Rate protection fees. TV surcharges. Tech fees. Recovery charges. These lines are easy to miss, and that is the point.
After looking at hundreds of Comcast Business invoices, our team keeps seeing the same five fees. In many cases, one phone call can lower them or remove them. You just need to know what to ask about.
Broadcast TV Fee / Regional Sports Network Fee
This fee can show up even on internet-only accounts. It is not a government tax. It is Comcast revenue. Check the bill line by line.
How to remove it: Call retention and explicitly request its removal. State you have an internet-only account and do not receive broadcast television services.
Equipment Rental Fee (Gateway/Modem)
If you have been a customer for 18+ months, you may have already paid for the modem several times over. The average rental is about $204 a year for a device worth about $80.
How to remove it: Buy a compatible DOCSIS 3.1 modem, usually $80 to $120, and return the rented one. This can save $170 to $200 a year.
Static IP Address Bundle Padding
Comcast often bundles static IPs at higher rates than the stand alone price. If you have several, newer ones may cost more than the first set.

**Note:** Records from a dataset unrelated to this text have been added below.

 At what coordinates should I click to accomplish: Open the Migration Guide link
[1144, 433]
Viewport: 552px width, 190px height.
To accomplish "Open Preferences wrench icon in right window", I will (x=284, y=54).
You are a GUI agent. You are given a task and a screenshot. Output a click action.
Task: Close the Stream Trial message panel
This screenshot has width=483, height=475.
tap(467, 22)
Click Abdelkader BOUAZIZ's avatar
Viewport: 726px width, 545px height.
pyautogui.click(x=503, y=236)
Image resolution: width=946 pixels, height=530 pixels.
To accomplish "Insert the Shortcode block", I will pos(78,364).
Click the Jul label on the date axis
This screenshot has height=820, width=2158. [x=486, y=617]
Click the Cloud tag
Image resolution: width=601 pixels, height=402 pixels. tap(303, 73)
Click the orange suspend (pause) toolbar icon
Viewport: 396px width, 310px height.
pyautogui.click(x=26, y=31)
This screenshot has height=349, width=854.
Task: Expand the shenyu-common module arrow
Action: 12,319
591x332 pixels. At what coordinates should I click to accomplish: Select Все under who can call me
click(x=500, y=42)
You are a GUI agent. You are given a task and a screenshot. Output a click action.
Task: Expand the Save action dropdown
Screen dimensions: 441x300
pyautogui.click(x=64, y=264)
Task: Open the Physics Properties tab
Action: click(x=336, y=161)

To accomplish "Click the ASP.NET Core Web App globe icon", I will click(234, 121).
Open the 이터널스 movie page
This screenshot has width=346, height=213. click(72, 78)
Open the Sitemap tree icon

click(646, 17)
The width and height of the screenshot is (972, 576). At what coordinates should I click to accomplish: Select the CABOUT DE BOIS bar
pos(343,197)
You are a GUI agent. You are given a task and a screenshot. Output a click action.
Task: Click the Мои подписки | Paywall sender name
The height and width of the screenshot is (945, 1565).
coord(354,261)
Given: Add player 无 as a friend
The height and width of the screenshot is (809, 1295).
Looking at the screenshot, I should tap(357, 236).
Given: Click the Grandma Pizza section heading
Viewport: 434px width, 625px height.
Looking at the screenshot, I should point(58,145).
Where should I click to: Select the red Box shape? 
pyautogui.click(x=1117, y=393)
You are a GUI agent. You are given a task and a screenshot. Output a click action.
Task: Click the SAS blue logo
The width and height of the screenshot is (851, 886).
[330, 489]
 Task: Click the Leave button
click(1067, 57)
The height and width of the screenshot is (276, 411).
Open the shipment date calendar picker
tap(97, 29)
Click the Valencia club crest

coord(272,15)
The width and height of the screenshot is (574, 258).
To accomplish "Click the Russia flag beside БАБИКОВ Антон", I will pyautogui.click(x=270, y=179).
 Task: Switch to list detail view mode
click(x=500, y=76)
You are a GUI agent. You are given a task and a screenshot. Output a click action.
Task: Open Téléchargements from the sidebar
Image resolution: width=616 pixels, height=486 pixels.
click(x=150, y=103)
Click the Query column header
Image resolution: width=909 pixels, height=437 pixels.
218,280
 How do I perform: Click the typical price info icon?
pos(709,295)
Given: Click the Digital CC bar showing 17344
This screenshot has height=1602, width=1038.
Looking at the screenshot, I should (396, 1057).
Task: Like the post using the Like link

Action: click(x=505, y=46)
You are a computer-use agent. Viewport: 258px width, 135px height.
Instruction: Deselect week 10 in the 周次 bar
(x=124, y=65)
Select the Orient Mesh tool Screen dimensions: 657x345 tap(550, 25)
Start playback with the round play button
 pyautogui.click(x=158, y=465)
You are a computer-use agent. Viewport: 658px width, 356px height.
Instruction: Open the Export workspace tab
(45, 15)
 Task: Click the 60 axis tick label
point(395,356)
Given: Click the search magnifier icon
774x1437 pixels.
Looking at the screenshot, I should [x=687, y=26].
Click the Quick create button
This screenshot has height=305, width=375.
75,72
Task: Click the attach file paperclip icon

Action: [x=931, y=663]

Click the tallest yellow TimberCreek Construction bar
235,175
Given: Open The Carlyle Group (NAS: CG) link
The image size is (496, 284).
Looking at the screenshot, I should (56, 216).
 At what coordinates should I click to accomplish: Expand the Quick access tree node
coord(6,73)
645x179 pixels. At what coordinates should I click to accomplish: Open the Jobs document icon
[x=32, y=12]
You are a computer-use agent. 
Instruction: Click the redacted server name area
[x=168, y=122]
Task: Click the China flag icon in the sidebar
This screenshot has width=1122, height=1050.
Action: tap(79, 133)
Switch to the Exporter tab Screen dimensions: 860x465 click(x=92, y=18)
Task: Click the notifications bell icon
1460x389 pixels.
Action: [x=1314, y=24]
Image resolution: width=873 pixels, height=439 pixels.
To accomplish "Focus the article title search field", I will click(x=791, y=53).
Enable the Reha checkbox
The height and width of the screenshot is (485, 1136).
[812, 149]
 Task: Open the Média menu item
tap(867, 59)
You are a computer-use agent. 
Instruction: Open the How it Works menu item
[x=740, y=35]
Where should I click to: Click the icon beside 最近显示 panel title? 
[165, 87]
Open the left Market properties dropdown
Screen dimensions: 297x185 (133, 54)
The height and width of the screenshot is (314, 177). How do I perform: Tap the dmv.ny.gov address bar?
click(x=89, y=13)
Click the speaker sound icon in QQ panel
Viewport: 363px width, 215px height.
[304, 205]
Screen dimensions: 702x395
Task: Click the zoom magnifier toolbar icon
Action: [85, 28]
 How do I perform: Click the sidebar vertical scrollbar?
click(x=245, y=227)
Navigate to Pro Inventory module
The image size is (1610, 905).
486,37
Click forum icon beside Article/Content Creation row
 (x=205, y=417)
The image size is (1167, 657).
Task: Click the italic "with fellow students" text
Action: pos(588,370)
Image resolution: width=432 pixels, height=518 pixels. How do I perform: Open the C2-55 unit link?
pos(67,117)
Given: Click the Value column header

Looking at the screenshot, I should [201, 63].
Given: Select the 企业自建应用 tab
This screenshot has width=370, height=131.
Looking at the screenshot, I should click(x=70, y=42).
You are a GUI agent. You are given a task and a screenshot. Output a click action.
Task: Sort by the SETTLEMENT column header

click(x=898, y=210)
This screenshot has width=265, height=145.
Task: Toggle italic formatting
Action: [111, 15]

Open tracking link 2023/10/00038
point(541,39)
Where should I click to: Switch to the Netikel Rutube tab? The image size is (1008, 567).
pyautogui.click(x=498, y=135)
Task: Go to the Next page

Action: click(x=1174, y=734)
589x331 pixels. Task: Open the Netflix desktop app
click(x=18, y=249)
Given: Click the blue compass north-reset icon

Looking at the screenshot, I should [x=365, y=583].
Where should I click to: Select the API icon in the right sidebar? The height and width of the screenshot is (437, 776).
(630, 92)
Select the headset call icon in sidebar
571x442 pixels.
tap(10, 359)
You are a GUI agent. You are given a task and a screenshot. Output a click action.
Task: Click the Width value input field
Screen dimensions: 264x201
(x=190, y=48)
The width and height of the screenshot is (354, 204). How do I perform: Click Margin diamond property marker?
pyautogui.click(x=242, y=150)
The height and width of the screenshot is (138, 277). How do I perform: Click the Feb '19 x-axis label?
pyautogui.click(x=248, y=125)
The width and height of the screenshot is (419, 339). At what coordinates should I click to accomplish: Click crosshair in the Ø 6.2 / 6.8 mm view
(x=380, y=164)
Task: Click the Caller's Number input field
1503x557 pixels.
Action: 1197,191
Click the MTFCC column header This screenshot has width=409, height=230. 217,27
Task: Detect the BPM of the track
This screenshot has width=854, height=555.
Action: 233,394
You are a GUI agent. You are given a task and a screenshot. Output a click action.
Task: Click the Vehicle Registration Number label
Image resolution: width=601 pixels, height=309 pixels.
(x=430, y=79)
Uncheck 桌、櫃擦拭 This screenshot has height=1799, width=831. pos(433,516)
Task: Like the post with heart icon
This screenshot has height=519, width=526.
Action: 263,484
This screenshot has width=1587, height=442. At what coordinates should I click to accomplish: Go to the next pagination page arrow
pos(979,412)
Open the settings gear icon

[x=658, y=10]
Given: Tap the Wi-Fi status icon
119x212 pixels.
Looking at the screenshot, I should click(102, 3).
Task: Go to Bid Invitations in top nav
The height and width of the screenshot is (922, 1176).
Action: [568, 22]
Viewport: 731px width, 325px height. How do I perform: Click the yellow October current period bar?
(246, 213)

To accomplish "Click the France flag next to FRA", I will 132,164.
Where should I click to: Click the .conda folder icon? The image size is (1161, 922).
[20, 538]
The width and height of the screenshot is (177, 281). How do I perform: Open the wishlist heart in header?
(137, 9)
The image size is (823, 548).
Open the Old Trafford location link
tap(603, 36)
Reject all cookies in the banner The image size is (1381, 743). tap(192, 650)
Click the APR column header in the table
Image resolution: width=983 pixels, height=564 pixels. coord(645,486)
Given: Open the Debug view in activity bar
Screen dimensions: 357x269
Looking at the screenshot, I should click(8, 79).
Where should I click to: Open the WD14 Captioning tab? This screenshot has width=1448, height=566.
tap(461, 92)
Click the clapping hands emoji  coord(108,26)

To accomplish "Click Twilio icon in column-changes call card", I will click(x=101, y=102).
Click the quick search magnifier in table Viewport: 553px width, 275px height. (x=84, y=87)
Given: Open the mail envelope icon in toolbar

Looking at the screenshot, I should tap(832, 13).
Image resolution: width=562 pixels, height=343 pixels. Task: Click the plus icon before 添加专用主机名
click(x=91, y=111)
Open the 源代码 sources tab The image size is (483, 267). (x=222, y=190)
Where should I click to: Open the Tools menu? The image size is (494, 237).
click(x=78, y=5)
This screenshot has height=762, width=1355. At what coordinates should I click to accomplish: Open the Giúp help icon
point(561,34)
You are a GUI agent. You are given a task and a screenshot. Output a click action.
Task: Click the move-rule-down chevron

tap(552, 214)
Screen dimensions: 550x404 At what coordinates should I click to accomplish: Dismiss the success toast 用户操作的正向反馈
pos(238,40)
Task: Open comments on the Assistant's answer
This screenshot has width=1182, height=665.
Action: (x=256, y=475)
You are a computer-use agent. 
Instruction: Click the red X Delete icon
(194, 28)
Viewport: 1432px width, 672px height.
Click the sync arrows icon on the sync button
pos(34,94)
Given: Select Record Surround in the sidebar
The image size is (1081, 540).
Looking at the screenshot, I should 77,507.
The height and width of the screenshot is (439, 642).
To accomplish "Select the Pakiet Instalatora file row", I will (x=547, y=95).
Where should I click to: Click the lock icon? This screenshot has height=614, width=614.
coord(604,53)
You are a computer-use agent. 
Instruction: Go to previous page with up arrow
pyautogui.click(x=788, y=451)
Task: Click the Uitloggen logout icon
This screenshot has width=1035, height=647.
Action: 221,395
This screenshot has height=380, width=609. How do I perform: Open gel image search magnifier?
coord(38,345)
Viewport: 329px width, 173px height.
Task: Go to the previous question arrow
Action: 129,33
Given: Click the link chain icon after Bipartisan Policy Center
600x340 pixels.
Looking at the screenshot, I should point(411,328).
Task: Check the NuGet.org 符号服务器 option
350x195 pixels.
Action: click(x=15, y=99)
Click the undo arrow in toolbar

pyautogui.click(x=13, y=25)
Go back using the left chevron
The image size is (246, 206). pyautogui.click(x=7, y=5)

How to remove it: Check how many static IPs you really use. Remove the extras. Then ask for a lower rate on the ones you keep. Market rate is often $15 to $25 per IP.
Business Services Agreement Renewal Surcharge
When contracts renew, Comcast may add a fee that was not in the first agreement. It shows up as a line change, and many customers assume it belongs there.
How to remove it: Any fee that showed up at or after renewal is worth pushing on. Ask your account manager for a billing audit. They can often remove it.
Unrequested Service Tier Upgrade
Comcast reps are pushed to move accounts to higher service tiers. If your speed or service level changed without clear approval, even as a free trial, you may still be paying for it.
How to remove it: Pull your contract and compare to your current invoice. Any service not in the original agreement requires your written consent. Billing errors must be credited back up to 12 months.
The pattern behind these fees
None of these fees are government mandates. They are Comcast revenue, dressed up in language that implies they're out of Comcast's control. "Regulatory recovery fee." "Infrastructure assessment." "Network enhancement charge." These names exist to discourage customers from questioning them.
The rule of thumb: if a fee appeared on your bill without a corresponding service change you authorized, it is negotiable. Comcast's retention department has pricing authority that its standard support line does not. Always ask to be transferred to retention before accepting any answer.
What to say when you call
Start with: "We're reviewing our bill and we see a charge for [fee name] that we'd like to discuss. We've been a customer for [X years] and we're considering alternatives if this can't be resolved."
The phrase "considering alternatives" is the trigger for a retention transfer. Once you're in retention, they have access to promotional rates and one-time credits that front-line agents cannot apply.
If they push back: "We have quotes from [Spectrum/AT&T/local fiber provider] at $X less per month. We'd prefer to stay with Comcast if the rate can match that." You don't need to have the quote. they won't verify it.